Retype the records from the line containing "The height and" through the line containing "pyautogui.click(x=409, y=91)", leaving the pictures out.

─── Given entries ───

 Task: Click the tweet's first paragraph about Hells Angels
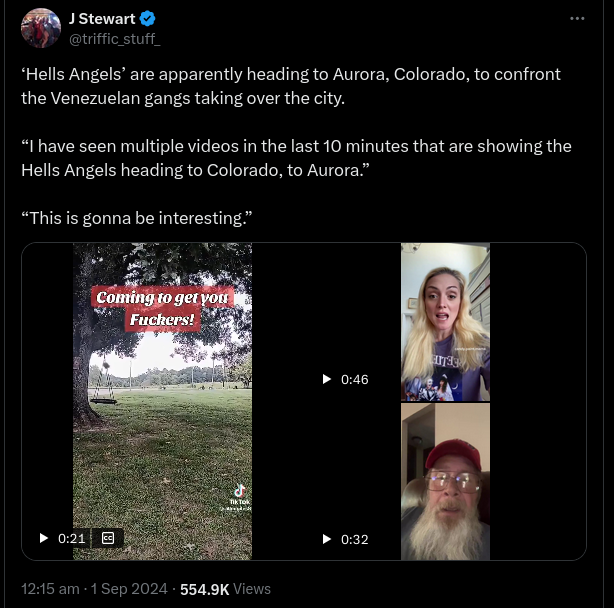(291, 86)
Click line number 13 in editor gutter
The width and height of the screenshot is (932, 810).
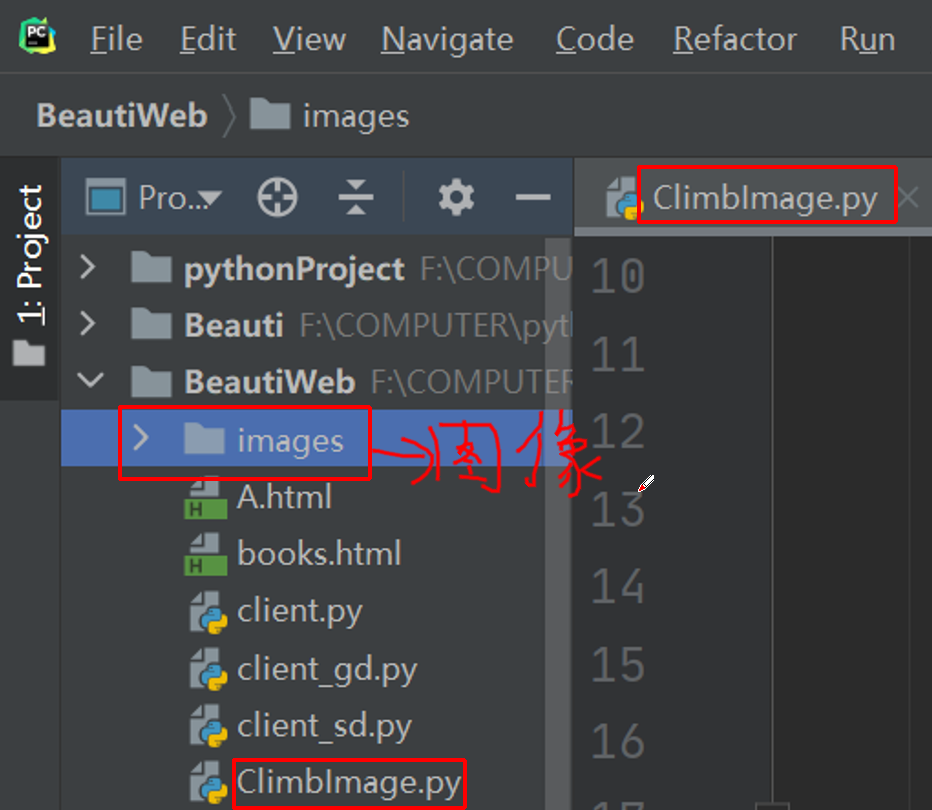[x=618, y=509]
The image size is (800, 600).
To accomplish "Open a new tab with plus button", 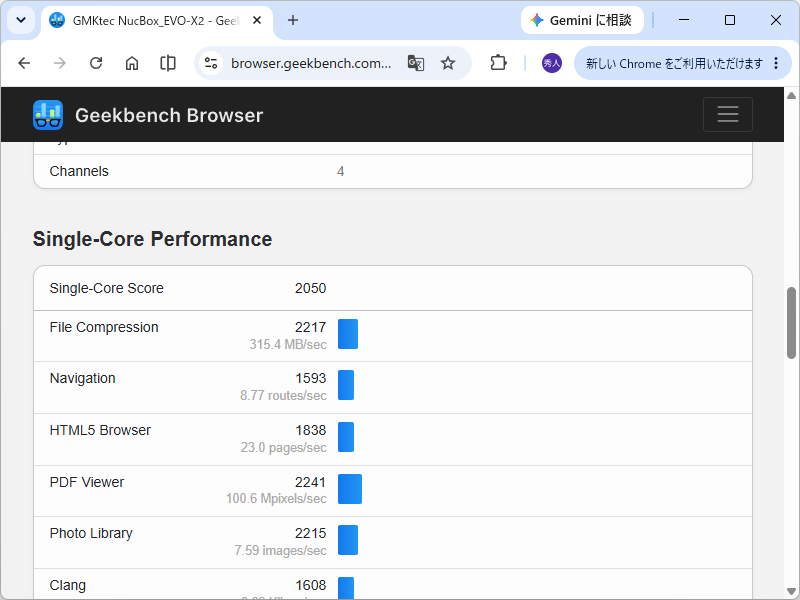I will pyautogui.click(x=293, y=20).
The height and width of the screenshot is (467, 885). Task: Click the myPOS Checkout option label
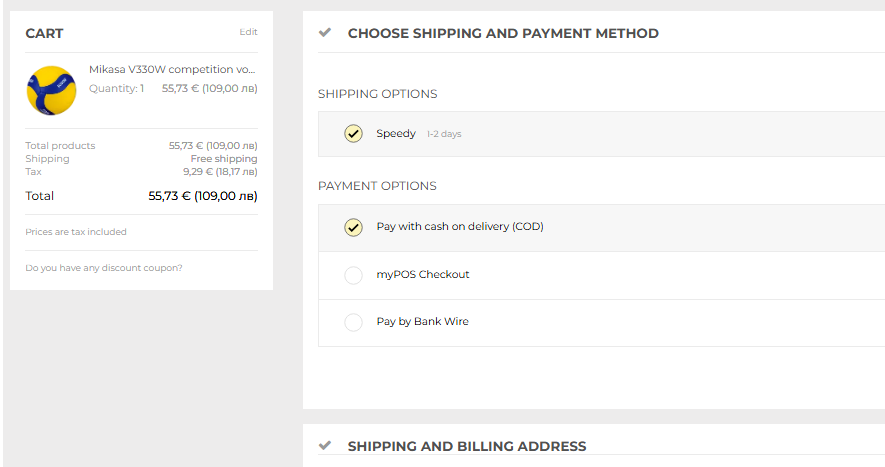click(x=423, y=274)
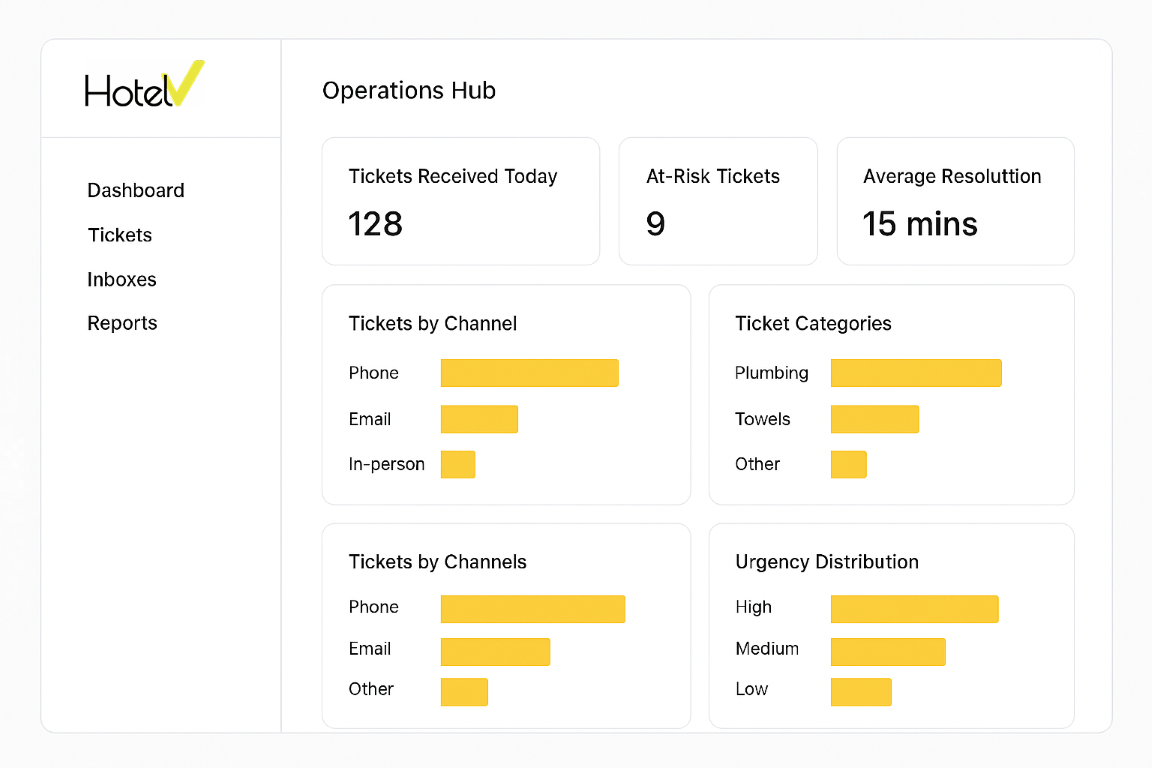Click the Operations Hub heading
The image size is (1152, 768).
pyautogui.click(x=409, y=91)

───
─── Given entries ───

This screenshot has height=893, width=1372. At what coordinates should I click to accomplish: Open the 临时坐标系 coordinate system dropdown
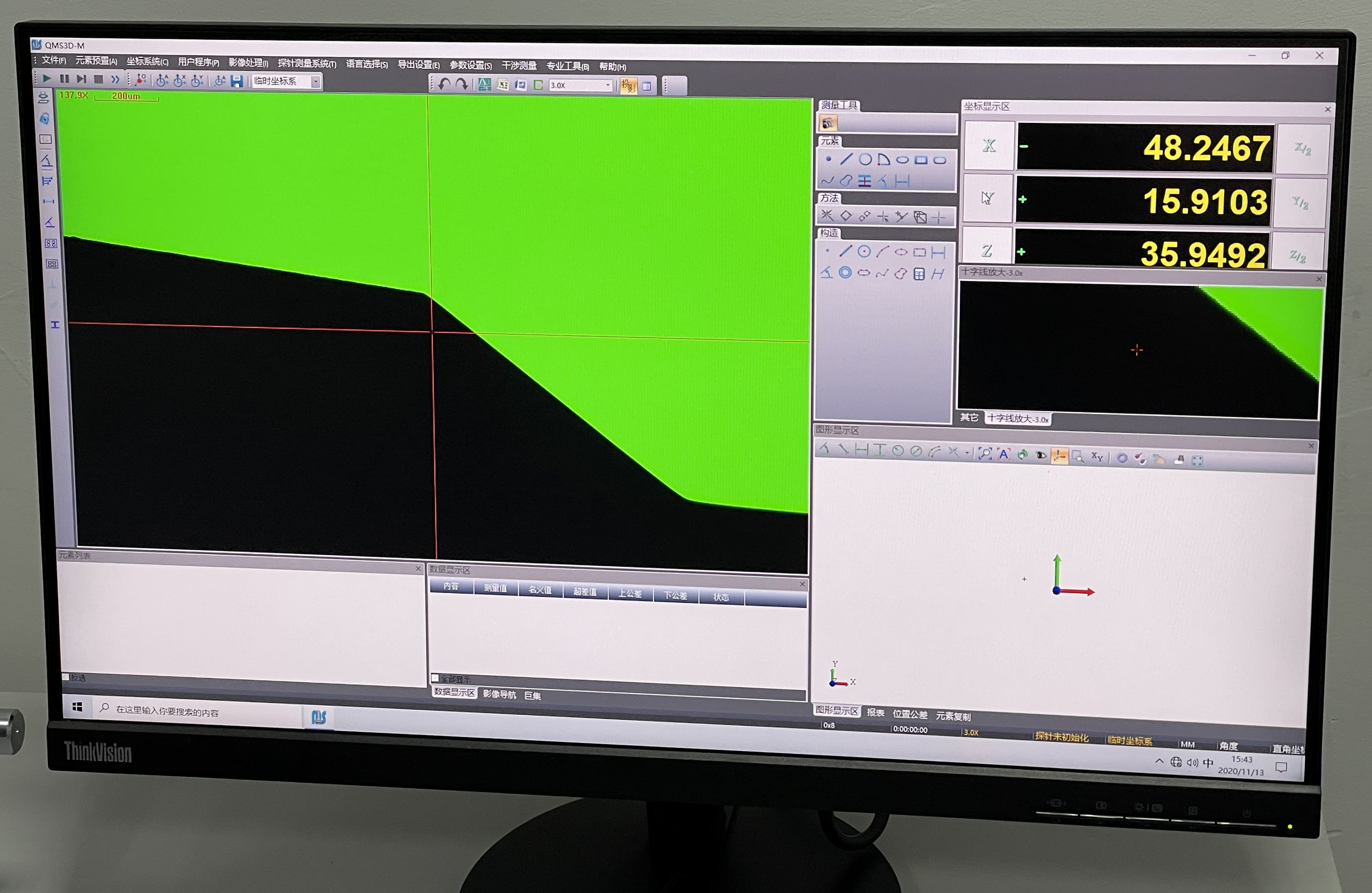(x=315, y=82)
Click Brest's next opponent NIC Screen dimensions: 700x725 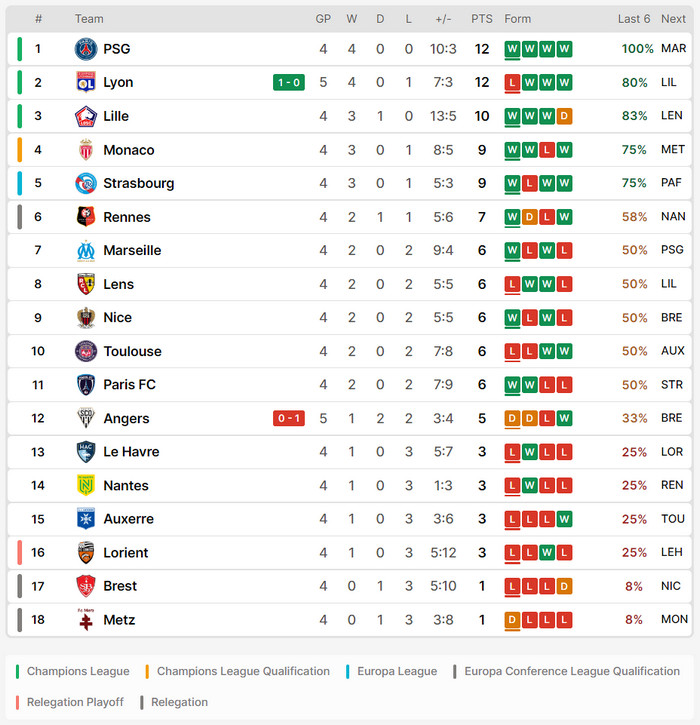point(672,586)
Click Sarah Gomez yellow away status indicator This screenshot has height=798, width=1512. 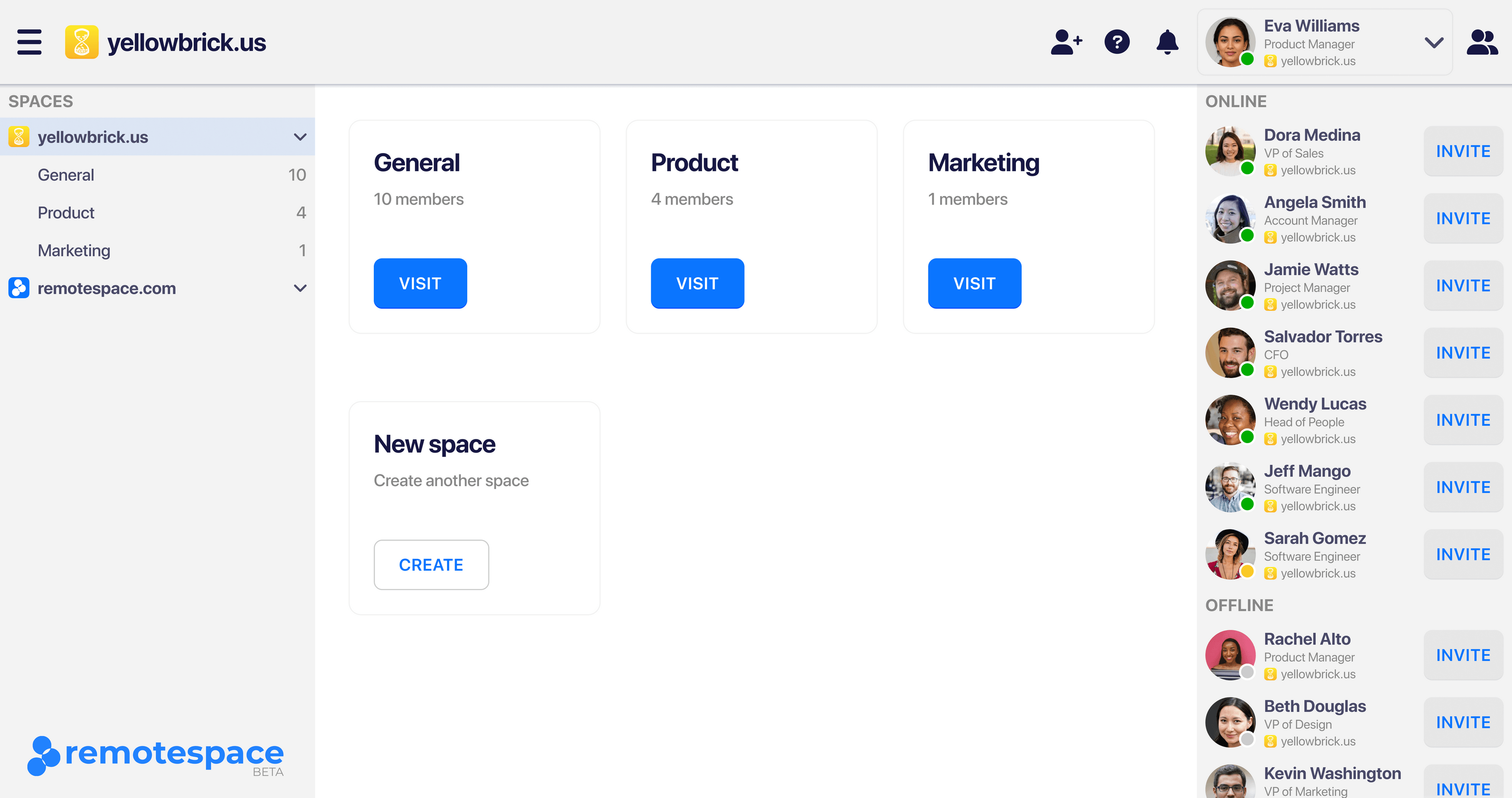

───

(Task answer)
The height and width of the screenshot is (467, 885). Task: Click the myPOS Checkout option label
click(x=423, y=274)
Click the Operations Hub heading
The image size is (1152, 768).
pyautogui.click(x=409, y=91)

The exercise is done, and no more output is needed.